State of the hack



ACCESS to information has played a most important part in development and innovation. With the Internet, knowledge is no longer confined to those that can afford a good education or have access to materials that can only be acquired if you have the means to buy them. Internet connectivity coupled with cheap computing power can now allow anyone not only to read or view materials but also access to devices and machines without having to physically be there to operate them. More importantly without having to spend to buy one. What more with live simulations and the coming augmented reality technology?

We must take the good things with the bad, that’s just how it is in life. It is no different with technology and security for that matter.

Just as there is an abundance of free and accessible knowledge with respect to applications, tools and services to build things, there are also about the same amount of information on how to destroy them. Because information can either be used for good and bad like a double-edged sword; responsibility and preparedness has now become a norm to guard against the ‘dark side’ of the force. Whether for financial or personal gain there will always be entities that will push the boundaries of righteousness, humanity and justice to the edge.

So, just how bad is it with regard to computer and information security these days? With pronouncements from the United States government agencies telling us that a ‘Cyber Security Pearl Harbor’ and a ‘Cyber Security 9-11” is imminent, and all other disturbing news about security breaches, data leaks and other cyber incidents now directly affecting the physical world abound – it does not look too rosy, doesn’t it? The real question though is how much of these are rhetoric and how much is real? Are people just overreacting? Is it more difficult to protect yourself today than ever before?

Consider the following recent exploits:

•WikiLeaks disclosed source codes and other materials of CIA’s hacking and monitoring tools/activities to the public—now hackers have access to the ‘weaponized’ tools of America’s covert intelligence agency. It is a treasure trove of information for any hacker with malicious intent.
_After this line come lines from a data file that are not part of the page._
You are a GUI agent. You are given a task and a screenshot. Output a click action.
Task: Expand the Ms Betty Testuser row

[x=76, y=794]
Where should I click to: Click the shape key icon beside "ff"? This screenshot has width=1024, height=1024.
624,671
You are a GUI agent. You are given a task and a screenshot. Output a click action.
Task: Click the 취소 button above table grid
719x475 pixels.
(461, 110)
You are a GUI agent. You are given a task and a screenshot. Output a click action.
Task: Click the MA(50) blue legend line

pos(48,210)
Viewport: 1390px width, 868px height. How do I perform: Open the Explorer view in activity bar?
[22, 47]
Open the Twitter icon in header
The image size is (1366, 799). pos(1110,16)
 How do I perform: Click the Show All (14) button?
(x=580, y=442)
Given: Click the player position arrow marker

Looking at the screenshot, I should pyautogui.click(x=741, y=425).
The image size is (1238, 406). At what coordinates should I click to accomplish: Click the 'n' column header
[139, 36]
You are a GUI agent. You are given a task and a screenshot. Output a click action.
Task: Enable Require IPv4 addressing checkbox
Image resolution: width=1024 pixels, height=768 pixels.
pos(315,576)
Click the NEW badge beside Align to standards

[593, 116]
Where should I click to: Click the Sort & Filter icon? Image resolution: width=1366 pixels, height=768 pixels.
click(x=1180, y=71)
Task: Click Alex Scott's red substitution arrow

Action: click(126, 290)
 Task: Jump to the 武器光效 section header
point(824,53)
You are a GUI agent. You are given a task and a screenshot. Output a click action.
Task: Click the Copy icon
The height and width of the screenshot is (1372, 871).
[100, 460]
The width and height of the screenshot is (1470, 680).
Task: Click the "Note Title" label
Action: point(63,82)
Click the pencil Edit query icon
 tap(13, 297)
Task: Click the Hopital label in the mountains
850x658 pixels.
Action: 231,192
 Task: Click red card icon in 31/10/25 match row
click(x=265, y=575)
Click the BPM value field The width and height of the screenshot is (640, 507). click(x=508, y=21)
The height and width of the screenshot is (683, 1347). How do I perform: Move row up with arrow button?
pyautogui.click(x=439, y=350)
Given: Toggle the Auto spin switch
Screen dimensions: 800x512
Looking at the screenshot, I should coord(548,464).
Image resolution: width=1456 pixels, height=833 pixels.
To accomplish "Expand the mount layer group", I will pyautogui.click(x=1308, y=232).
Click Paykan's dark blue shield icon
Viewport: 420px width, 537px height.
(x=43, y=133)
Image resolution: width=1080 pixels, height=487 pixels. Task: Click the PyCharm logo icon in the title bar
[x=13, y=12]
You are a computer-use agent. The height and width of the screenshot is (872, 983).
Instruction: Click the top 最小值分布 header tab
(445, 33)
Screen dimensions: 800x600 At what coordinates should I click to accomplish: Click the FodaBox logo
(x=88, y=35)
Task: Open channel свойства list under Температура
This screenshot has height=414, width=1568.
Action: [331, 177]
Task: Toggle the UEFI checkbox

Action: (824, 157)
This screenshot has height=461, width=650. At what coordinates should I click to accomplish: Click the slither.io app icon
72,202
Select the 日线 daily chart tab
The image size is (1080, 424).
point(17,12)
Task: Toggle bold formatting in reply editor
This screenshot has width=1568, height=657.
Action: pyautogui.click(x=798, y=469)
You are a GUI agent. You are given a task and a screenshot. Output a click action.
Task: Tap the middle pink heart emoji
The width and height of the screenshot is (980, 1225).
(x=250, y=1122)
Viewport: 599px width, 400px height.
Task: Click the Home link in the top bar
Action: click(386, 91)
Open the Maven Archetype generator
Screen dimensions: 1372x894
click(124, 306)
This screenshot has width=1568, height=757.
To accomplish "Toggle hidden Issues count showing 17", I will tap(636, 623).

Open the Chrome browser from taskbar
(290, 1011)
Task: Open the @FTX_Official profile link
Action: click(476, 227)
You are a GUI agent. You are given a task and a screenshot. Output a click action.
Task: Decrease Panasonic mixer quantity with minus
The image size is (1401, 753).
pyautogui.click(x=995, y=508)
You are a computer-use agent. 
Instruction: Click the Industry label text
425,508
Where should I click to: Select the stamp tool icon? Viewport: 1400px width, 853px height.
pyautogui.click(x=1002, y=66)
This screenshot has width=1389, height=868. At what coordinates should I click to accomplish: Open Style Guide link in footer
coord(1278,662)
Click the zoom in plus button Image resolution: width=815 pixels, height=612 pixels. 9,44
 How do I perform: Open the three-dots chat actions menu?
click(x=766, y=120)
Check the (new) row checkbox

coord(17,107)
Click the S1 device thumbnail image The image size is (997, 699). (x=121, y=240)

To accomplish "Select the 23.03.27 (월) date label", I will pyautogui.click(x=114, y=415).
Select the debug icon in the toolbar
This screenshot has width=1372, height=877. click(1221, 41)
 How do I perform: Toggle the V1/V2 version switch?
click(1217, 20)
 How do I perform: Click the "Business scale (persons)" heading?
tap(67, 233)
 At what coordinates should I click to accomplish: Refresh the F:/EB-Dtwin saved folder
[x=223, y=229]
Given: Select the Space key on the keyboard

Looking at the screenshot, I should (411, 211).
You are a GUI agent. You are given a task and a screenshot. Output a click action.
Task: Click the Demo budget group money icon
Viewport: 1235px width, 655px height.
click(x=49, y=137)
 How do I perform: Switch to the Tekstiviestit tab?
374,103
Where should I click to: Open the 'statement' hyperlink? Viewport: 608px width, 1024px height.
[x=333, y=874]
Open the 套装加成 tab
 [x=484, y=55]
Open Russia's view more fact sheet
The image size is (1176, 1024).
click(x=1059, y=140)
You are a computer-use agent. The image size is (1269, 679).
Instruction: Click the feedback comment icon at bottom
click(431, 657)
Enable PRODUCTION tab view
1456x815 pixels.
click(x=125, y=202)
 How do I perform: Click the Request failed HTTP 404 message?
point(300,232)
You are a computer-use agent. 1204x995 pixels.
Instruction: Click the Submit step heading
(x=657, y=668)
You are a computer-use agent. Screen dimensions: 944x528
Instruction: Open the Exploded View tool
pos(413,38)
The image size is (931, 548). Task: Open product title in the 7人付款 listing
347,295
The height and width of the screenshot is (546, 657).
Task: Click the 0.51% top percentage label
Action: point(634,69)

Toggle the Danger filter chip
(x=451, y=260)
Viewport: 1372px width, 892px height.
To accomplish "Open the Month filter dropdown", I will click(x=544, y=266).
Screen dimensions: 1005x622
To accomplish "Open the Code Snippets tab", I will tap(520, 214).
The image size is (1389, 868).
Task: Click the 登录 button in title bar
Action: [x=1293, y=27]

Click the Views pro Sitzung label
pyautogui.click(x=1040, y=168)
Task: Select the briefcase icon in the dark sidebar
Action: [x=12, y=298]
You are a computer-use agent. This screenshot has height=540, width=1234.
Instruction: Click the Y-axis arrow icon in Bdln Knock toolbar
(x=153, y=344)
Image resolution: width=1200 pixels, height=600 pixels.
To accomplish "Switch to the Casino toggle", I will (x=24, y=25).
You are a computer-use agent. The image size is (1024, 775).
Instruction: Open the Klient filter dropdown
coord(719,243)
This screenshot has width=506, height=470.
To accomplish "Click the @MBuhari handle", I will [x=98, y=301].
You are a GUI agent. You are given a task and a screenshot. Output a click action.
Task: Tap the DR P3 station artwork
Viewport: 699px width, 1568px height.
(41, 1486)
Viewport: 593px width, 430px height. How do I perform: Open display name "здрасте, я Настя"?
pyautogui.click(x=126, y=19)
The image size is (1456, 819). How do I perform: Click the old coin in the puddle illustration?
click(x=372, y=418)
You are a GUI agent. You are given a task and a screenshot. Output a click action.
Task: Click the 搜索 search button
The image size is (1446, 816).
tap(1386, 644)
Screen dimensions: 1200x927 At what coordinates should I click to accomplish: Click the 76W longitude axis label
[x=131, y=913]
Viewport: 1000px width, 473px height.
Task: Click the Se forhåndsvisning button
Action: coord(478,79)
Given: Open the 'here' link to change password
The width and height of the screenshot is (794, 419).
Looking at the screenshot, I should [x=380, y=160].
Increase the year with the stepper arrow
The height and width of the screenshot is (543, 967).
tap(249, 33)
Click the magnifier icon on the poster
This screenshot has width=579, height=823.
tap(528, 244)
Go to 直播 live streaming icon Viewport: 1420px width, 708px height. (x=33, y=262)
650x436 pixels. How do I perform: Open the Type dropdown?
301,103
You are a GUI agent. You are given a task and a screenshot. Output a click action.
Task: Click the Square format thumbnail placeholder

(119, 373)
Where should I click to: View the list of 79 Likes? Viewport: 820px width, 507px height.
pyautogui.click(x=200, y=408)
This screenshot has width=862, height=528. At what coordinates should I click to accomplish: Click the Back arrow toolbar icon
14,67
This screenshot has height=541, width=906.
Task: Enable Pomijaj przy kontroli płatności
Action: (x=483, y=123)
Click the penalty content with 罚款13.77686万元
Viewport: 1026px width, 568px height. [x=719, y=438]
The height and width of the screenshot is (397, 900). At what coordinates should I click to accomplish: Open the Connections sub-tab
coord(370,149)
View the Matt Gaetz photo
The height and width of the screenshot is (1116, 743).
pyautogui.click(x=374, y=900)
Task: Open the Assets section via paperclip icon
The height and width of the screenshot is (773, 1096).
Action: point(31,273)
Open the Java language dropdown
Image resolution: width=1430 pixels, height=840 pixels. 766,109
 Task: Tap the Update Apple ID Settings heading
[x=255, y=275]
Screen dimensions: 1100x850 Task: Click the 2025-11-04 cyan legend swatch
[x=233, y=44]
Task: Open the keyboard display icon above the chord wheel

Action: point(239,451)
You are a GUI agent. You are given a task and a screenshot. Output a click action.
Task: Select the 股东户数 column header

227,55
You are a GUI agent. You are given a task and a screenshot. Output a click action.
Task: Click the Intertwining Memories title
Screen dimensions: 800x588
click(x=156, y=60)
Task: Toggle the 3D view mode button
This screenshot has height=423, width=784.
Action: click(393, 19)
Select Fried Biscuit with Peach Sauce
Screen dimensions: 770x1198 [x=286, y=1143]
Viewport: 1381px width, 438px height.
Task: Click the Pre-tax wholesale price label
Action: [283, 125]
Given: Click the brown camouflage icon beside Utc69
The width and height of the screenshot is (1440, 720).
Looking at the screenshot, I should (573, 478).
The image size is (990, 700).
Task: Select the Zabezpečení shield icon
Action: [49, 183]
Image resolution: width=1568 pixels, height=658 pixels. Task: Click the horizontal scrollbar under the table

•Difficult or undetectable exploits in both the operating systems and even in the firmware of computers – exploits that target not only the application software but bury themselves into the operating system and even in the firmware or bios of computers and other devices.

•File-less or stealth malware that can reside on memory and legitimate areas of your computer – exploits that live on the memory of computers or as stealth and dormant files in legitimate locations of the computer.

•Jackpotting exploit of bank automated teller machines (ATM) – directly interfacing with ATM hardware and causing the machine to dispense cash.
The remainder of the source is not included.